Stored data entries

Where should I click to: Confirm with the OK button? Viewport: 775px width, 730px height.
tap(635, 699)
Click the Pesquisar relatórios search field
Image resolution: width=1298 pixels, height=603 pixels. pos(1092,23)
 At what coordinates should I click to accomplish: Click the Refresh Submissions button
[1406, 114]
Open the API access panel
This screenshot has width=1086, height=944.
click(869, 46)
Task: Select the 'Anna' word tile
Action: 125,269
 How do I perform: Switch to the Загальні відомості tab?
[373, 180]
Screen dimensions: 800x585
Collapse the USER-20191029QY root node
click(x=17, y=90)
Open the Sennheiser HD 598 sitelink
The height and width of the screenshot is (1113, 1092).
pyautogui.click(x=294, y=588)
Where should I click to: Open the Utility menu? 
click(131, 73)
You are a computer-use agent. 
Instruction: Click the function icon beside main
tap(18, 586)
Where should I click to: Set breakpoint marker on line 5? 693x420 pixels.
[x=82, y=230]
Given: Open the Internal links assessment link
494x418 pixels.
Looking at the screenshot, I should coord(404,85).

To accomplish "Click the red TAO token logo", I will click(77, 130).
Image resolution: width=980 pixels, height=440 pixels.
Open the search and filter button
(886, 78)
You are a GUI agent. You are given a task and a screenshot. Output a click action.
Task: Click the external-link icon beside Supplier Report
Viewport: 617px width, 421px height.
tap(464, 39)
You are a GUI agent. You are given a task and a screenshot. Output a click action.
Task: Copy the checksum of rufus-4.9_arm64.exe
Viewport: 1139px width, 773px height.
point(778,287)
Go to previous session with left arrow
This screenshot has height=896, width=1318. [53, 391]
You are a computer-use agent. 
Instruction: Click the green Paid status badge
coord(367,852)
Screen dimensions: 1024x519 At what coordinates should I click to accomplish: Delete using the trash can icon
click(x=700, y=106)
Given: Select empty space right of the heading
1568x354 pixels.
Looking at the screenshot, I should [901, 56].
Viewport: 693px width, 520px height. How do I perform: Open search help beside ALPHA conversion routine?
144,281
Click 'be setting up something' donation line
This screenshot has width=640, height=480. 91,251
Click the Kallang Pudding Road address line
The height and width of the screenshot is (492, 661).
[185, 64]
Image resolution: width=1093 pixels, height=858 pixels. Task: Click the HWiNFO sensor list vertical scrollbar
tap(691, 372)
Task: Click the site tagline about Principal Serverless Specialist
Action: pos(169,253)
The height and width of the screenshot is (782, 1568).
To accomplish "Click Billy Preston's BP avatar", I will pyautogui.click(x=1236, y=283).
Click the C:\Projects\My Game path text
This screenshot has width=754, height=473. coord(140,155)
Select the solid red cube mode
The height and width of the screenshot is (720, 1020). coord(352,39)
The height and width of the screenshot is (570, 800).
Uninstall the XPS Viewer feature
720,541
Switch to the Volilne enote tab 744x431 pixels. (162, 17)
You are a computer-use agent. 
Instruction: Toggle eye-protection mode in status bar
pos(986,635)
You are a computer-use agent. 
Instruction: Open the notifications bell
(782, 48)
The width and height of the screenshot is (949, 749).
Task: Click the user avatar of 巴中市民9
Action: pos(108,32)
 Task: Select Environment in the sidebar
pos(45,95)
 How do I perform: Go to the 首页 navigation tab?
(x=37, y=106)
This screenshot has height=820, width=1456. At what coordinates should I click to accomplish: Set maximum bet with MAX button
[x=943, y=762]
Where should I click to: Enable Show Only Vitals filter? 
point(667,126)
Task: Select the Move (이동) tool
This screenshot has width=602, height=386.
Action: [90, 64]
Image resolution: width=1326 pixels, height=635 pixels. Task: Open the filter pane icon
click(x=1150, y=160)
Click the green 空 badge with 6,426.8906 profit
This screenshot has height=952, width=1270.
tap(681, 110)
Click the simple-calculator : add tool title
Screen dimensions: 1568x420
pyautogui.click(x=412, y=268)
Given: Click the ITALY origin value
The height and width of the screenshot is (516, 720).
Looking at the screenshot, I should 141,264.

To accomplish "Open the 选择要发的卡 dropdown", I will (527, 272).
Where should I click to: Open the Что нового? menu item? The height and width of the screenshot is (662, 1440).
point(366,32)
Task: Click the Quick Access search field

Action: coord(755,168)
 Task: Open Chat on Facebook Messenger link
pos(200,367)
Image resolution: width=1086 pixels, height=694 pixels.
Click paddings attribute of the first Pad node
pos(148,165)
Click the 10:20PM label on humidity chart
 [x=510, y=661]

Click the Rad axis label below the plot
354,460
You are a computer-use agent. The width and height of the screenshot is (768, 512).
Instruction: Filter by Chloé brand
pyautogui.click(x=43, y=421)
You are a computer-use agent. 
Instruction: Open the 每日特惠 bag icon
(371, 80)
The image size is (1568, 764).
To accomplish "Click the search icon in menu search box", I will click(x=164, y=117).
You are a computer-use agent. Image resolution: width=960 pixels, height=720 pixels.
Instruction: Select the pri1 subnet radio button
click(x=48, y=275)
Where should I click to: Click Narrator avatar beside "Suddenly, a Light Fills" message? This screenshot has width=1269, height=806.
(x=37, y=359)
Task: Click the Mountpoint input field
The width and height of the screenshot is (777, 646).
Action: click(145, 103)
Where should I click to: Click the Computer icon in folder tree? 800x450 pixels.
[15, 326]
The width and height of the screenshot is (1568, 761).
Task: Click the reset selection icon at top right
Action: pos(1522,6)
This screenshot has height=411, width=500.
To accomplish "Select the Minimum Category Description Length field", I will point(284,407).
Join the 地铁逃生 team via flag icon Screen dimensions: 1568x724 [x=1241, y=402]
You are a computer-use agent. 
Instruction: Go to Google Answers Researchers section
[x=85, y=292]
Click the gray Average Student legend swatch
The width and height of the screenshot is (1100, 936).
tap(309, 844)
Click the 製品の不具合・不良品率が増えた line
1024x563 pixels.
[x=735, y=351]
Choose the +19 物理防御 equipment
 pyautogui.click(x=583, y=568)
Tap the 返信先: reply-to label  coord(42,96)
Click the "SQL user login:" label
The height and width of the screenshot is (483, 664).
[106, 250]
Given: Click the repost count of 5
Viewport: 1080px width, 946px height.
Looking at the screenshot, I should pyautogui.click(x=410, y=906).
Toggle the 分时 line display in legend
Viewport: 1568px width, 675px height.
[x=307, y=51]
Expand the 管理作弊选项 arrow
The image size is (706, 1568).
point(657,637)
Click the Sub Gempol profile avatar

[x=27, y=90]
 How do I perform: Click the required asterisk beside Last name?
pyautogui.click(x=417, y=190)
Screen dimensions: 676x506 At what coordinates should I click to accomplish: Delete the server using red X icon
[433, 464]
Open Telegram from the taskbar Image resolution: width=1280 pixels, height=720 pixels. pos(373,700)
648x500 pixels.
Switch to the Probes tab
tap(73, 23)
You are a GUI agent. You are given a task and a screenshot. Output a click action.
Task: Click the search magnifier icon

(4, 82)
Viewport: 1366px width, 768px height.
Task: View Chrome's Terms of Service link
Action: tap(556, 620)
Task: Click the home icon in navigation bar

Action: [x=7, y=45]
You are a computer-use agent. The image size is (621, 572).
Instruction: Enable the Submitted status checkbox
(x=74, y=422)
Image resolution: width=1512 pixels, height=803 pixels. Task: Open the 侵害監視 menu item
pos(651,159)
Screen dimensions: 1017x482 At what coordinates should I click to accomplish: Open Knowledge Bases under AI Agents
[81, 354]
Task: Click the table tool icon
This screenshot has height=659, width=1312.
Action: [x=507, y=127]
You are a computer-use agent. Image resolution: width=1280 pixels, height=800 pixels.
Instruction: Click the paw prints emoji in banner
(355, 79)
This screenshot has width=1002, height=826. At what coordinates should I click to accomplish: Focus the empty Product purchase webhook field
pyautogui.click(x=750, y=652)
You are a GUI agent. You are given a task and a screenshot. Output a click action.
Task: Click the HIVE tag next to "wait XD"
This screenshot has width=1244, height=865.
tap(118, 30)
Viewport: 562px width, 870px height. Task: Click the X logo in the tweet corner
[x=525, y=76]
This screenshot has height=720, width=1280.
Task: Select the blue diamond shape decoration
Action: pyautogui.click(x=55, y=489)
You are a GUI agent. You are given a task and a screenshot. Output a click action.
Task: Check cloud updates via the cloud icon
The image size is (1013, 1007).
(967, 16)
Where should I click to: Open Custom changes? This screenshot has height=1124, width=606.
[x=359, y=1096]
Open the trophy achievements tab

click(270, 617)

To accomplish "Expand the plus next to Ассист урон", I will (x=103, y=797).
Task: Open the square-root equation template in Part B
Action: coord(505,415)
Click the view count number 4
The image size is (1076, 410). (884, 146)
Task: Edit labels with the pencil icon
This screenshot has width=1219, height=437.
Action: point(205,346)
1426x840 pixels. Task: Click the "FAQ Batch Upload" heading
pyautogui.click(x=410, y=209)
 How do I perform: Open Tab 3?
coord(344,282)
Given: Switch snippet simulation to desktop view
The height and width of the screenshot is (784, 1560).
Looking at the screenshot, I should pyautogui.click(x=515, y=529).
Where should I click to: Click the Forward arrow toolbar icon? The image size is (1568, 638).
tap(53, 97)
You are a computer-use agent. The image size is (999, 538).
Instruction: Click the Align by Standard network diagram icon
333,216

● EXERCISE DIRECTIONS:
Retype exactly, and only, the lines that run from the one with "Instruction: Click the Align" through the final line of the entries.

● ANSWER BOX:
Instruction: Click the Align by Standard network diagram icon
333,216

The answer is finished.